A study led by the World Economic Forum (WEF) found that by taking care of household tasks, artificial intelligence (AI) can assist in reducing the gender gap, granting homemakers additional time to engage in work and leisure activities, reported FOX news.
The conclusion of the WEF is based on recent research indicating that the progress in automation and AI will enable robots to assume a considerable portion of household duties in the coming decade.
According to a group of AI specialists, who were consulted by the WEF, approximately 39% of the time spent on an average of 17 typical household tasks could be automated within a decade. These results were published in the peer-reviewed journal PLOS One.
The recent study has the potential for a significant impact on women in society, as per the WEF's observation. The WEF highlighted that women continue to be responsible for the vast majority of domestic chores across Europe and various other regions globally.

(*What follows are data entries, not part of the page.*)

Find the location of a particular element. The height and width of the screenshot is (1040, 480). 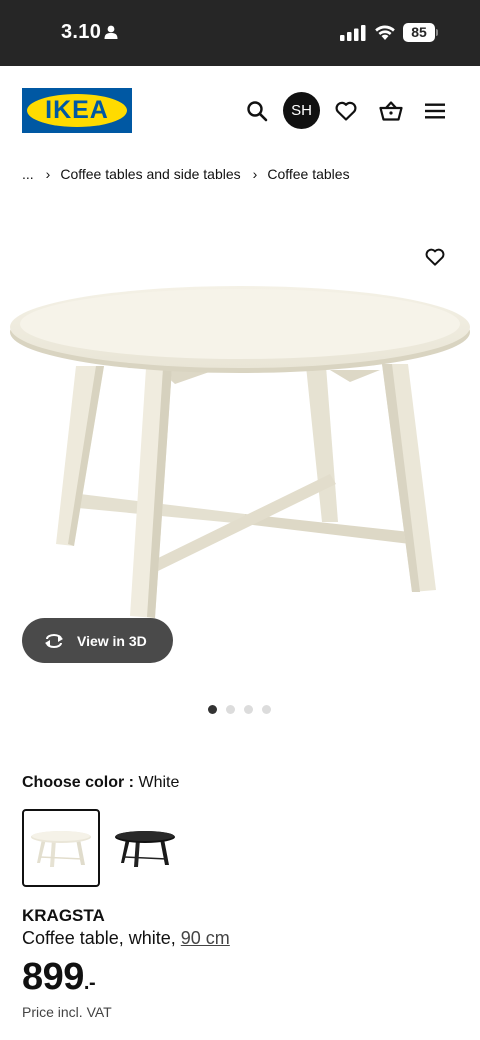

rotate-3d-icon is located at coordinates (54, 640).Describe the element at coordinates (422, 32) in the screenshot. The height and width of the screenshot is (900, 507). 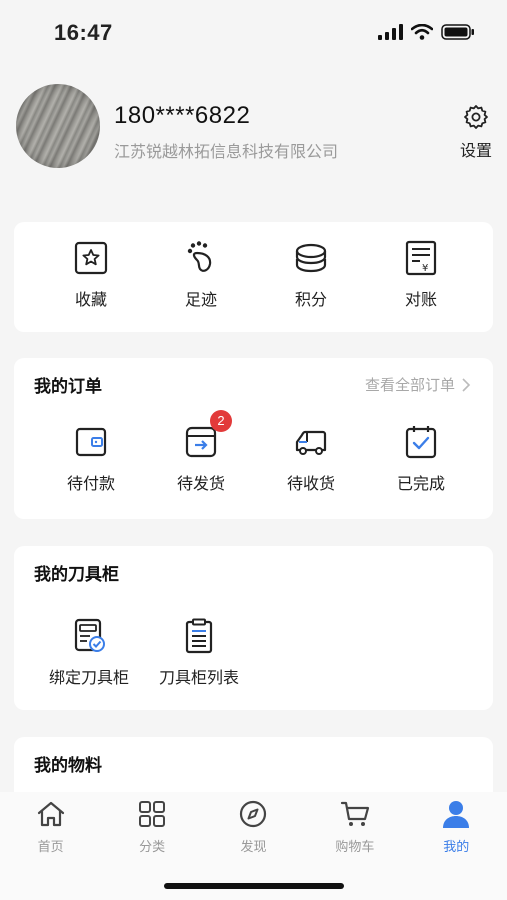
I see `wifi-icon` at that location.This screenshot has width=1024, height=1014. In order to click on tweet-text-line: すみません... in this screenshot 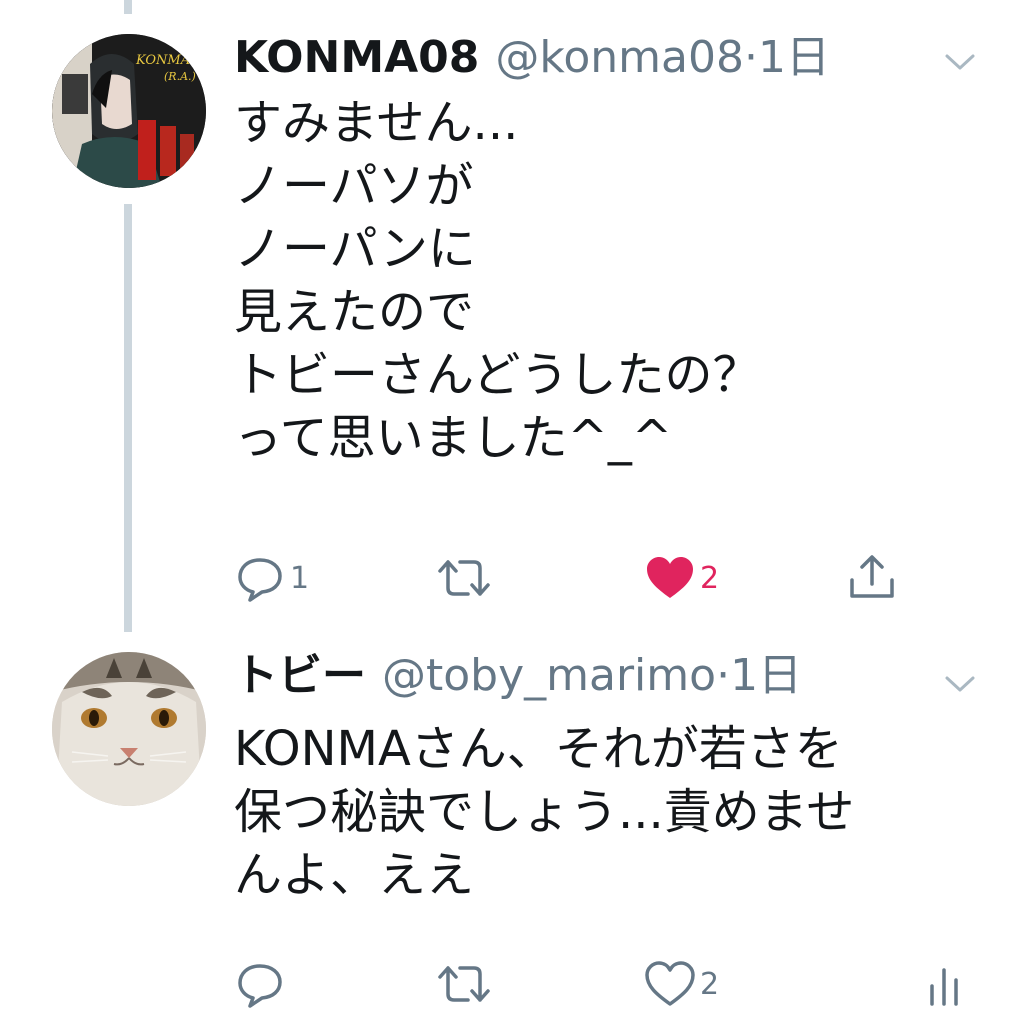, I will do `click(376, 123)`.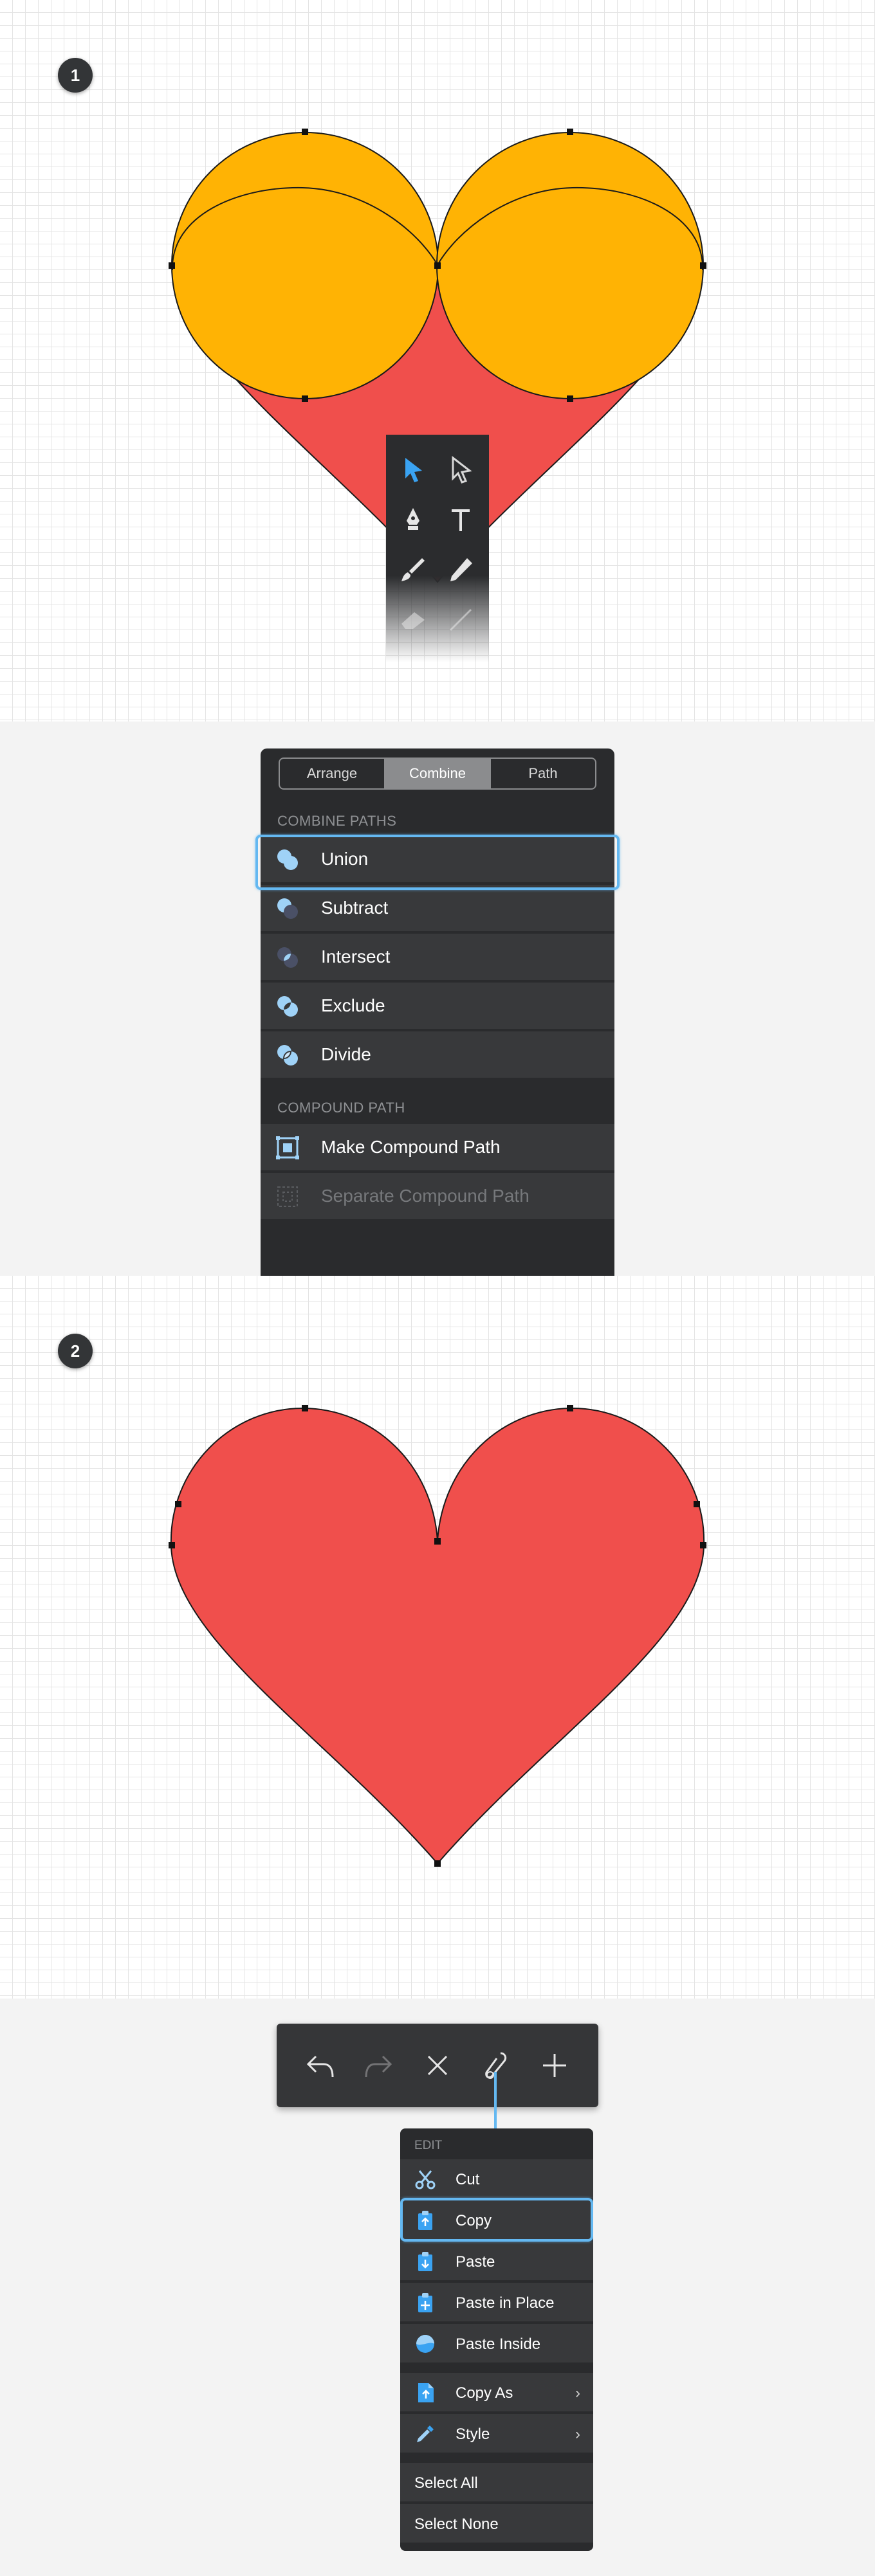 The height and width of the screenshot is (2576, 875). What do you see at coordinates (288, 1148) in the screenshot?
I see `make-compound-path-icon` at bounding box center [288, 1148].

"Working-age adults spend similar amounts of time on this unpaid domestic work as they do on paid work," read an article on the WEF's website. "But household chores are also disproportionately carried out by women. Therefore, automation of these tasks could lead to significant social and economic consequences. More time – particularly that of women – could be freed up for social, leisure and paid work."
"This is particularly relevant," the analysis continued, "given the World Economic Forum's Global Gender Gap Report 2022 shows that, at our current rate of progress, it will be another 132 years before there is parity between men and women."
In its 2022 report, the WEF analysed "gender parity" in four categories, which include economic participation and opportunity, educational attainment, health and survival, and political empowerment. The report concluded that Europe and North America were closest to achieving gender parity, with a projected timeline of six decades to reach it. In contrast, South Asia had the farthest distance to go, with an estimated 197 years until gender parity is achieved in the region.
The group of AI specialists who conducted the recent study found that household chores like cooking and cleaning are more feasible to automate than care tasks such as taking care of children or the elderly. The study revealed that grocery shopping is the most easily automatable task, with a potential automation rate of 59% in the next decade, while physical childcare is the least easily automatable task, with a potential automation rate of 21%.
Robotic vacuum cleaners and mops, which are service robots designed for domestic and household chores, have emerged as the top-selling robots worldwide.